▶ _DIRECTIONS FOR THIS TASK_
Every line below should be set down exactly as it appears.

▶ _EXCERPTED RECORDS_
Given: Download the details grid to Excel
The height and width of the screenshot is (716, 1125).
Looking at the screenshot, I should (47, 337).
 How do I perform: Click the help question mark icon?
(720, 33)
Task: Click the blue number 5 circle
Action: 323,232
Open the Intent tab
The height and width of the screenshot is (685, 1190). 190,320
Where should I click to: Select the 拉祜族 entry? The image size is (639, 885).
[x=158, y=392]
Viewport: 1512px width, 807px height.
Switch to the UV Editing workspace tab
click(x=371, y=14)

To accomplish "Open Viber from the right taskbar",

▶ _SOLVED EXERCISE_
Given: Download the details grid to Excel
The height and width of the screenshot is (716, 1125).
Looking at the screenshot, I should (47, 337).
 How do I perform: Click the help question mark icon?
(720, 33)
Task: Click the blue number 5 circle
Action: 323,232
Open the Intent tab
The height and width of the screenshot is (685, 1190). 190,320
Where should I click to: Select the 拉祜族 entry? The image size is (639, 885).
[x=158, y=392]
Viewport: 1512px width, 807px height.
Switch to the UV Editing workspace tab
click(x=371, y=14)

To accomplish "Open Viber from the right taskbar",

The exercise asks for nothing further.